** Start Selection **

Greenville Presbyterian Theological Seminary - Resources: Audio: Course Samples


----------



## Brother John (Jun 1, 2009)

I also found this link that our associate pastor recommended. 

Third Millennium Ministries


----------



## ReformedChapin (Jun 4, 2009)

I know I am a bit late. But in the church I am visiting right now several of the pastors are scholars as well. They have several courses online on the Friday night Acadamy lectures which are highly accessible to lay people.

Christ Reformed Info - MP3's and Real Audio (of Academy Lectures)


Academy lectures include:

-Amillennialism 
-Church History
-Apologetics


----------



## Brother John (Jul 10, 2009)

Thanks for all the replies. Maybe this BUMP will stimulate some thought from those who have not chimed in.


----------



## steven-nemes (Jul 10, 2009)

Philosophy related stuff can be found from respectable scholars (though not all are Reformed) at The Veritas Forum

Good apologetics use, even if their theology may not be perfect.


----------



## christianyouth (Jul 10, 2009)

Here is a good website for apologetics material, though like Veritas Forum, it's not all underpinned by correct theology.

Webisodes | Closer to Truth


----------



## Andres (Jul 10, 2009)

Probably not as scholarly as the previously mentioned suggestions, but Oneplace has several excellent pastors/teachers/ministries available. There are of course some ministries that are best avoided but I am sure you can discern quality teachers. Some teachers you can find include Piper, MacArthur, Ravenhill, Sproul, Lloyd-Jones, Begg, Spurgeon, & The White Horse Inn. And best of all their MP3s are all free! 

Oneplace.com


----------



## Brother John (Jul 27, 2009)

Does anyone know anything about this site Our recent classes | BiblicalTraining.org

I came across them on Monergism.


----------



## Kevin (Jul 27, 2009)

Blev3rd said:


> Does anyone know anything about this site Our recent classes | BiblicalTraining.org
> 
> I came across them on Monergism.



The LAMP program is a PCA approved method for training ministers.


----------



## lenflack (Jul 28, 2009)

Kevin said:


> The LAMP program is a PCA approved method for training ministers.



I _think_ there is a difference between LAMP on BiblicalTraining.org and LAMP Seminary, which is approved for training prospective PCA elders. I may be incorrect, however.


----------



## Brother John (Aug 1, 2009)

lenflack said:


> Kevin said:
> 
> 
> > The LAMP program is a PCA approved method for training ministers.
> ...



I will have to check that out. Thanks for posting.


----------



## RevZach (Aug 1, 2009)

I always put the week's White Horse Inn on my Palm Pilot and go for a bike ride every Monday. A little more of the practical side of things... And if you start getting familiar with some of the preachers on SermonAudio, you'll find that in no time, you've got 10 that you HAVE TO HEAR every week.


----------



## RevZach (Aug 1, 2009)

Oh, and you can always check out Pastor Zach dot Com - Sermon Archive


----------



## Berean (Aug 1, 2009)

** End Selection **
** Start Provided records **

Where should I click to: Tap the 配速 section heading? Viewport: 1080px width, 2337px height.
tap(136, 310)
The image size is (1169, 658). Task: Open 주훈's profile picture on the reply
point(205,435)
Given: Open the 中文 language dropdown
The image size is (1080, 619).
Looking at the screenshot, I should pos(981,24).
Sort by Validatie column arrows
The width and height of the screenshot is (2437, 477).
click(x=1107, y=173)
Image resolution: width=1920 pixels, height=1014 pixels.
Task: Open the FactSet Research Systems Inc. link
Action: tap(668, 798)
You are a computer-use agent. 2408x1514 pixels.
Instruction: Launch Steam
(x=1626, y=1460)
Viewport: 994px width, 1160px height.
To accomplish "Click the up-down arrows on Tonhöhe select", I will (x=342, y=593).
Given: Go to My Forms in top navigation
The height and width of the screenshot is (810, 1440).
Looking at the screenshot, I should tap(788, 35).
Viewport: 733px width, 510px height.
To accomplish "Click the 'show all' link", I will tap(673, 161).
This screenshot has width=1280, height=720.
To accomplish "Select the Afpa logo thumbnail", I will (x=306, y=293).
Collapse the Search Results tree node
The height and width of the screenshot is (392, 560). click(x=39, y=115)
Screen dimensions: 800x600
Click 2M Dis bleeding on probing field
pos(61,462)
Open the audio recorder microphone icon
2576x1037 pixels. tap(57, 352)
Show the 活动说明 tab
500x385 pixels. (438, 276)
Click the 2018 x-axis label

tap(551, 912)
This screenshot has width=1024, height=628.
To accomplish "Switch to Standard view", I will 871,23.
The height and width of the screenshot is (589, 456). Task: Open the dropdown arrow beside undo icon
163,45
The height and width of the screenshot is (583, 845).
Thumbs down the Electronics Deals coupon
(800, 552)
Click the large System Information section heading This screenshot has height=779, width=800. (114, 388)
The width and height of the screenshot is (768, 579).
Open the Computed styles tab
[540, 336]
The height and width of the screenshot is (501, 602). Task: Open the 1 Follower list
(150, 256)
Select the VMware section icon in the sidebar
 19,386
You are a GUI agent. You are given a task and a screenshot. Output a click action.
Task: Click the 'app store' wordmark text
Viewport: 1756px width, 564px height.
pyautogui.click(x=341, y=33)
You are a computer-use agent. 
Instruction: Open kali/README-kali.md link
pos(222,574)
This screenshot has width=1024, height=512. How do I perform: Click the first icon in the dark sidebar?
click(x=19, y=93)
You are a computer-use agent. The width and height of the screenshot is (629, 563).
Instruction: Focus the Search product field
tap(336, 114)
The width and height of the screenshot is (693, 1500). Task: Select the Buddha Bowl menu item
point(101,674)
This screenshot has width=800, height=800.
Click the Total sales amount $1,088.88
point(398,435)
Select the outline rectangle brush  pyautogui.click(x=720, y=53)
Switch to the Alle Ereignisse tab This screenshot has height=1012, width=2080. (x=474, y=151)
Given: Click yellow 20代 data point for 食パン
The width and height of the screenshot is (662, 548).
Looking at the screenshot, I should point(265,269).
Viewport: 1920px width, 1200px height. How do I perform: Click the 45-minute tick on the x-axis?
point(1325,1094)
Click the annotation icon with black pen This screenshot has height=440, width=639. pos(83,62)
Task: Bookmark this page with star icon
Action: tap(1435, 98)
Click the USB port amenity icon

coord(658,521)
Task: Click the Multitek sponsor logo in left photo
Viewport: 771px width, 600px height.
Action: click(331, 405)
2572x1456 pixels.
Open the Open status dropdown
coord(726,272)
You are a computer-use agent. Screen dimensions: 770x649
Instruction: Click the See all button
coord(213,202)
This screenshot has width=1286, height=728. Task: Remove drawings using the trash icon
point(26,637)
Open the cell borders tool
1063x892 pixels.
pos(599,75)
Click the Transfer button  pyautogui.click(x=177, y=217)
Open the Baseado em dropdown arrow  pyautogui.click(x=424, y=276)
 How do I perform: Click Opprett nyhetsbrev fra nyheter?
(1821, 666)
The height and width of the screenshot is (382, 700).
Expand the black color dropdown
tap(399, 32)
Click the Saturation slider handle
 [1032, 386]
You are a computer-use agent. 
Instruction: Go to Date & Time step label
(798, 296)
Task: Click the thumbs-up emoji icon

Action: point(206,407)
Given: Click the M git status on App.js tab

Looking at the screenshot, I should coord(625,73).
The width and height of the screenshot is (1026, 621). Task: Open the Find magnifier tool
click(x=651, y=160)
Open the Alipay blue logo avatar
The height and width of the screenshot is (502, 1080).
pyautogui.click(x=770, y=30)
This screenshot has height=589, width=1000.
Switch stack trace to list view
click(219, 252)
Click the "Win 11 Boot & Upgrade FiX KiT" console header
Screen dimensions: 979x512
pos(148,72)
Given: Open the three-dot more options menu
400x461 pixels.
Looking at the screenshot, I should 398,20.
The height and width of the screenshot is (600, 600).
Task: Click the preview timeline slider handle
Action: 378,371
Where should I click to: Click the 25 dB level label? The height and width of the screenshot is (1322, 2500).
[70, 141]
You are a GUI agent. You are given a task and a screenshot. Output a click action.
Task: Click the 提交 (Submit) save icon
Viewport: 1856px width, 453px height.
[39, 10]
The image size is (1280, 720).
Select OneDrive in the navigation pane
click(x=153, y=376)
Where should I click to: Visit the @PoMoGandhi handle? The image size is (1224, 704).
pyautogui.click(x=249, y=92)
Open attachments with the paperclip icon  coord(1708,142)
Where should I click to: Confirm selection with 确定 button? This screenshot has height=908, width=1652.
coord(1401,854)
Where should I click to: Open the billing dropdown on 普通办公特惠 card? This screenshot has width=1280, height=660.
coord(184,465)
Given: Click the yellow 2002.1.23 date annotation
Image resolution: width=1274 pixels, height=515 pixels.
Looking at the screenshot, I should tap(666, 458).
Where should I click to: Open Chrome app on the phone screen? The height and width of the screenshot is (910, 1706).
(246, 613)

** End Provided records **

▸ **What to work on**:
A) Answer these about the theology audio thread:
(i) What three topics are listed for the Academy lectures?
(ii) On which site did Brother John come across BiblicalTraining.org?
(iii) What does RevZach do every Monday?
B) Continue the theology audio thread from where it stops.

▸ **Answers given**:
A)
(i) Amillennialism, Church History and Apologetics.
(ii) Monergism.
(iii) He puts the week's White Horse Inn on his Palm Pilot and goes for a bike ride.

B)
RevZach said:


> Oh, and you can always check out Pastor Zach dot Com - Sermon Archive



These aren't too powerful, are they? 'Turn down the volume' sermons? I like Paul Washer, but...


----------



## Bookmeister (Aug 1, 2009)

Blev3rd said:


> Does anyone know anything about this site Our recent classes | BiblicalTraining.org
> 
> I came across them on Monergism.



Miles Van Pelt teaches here at RTS Jackson and I HIGHLY recommend anything you can get your hands on by him. I think he has two classes on the biblicaltraining.org site.


----------



## Wannabee (Aug 1, 2009)

RevZach said:


> Oh, and you can always check out Pastor Zach dot Com - Sermon Archive



Whenever I read Luke from now on I'll think of St. Louis.


----------



## Scott1 (Aug 1, 2009)

While enjoying the 70mph speed limit, and with an ipod or laptop, don't forget the greatest free site of all for audio and video (and access to others you can purchase):

Ligonier Ministries Reformed Theology from R.C. Sproul


----------



## Dawie (Aug 1, 2009)

Blev3rd said:


> As a salesman I spend a lot of time in my truck driving from customer to customer. When I am not on the phone I would like to be learning. A few years ago when the Lord opened my eyes to the reformed faith I made a huge learning jump by burning up my iPod in the car and anywhere else it was appropriate. I would like to do this again. I am desiring the best education I can give myself by listening (for free I hope or atleast inexpensive). My first priority is to listen to the best reformed "audio seminary for the layman" as possible. Any ideas? I am also intrested in history, philosophy, apolegitics, logic, etc... from a reformed perspective. What would yall do if you were trying to build an audio university for yourself. Any suggestions would be helpful and appreciated.



The RTS courses on iTunes are really great. I have almost finished the course "Theological foundations", lectured by Dr. Derek Thomas. I strongly recommend it.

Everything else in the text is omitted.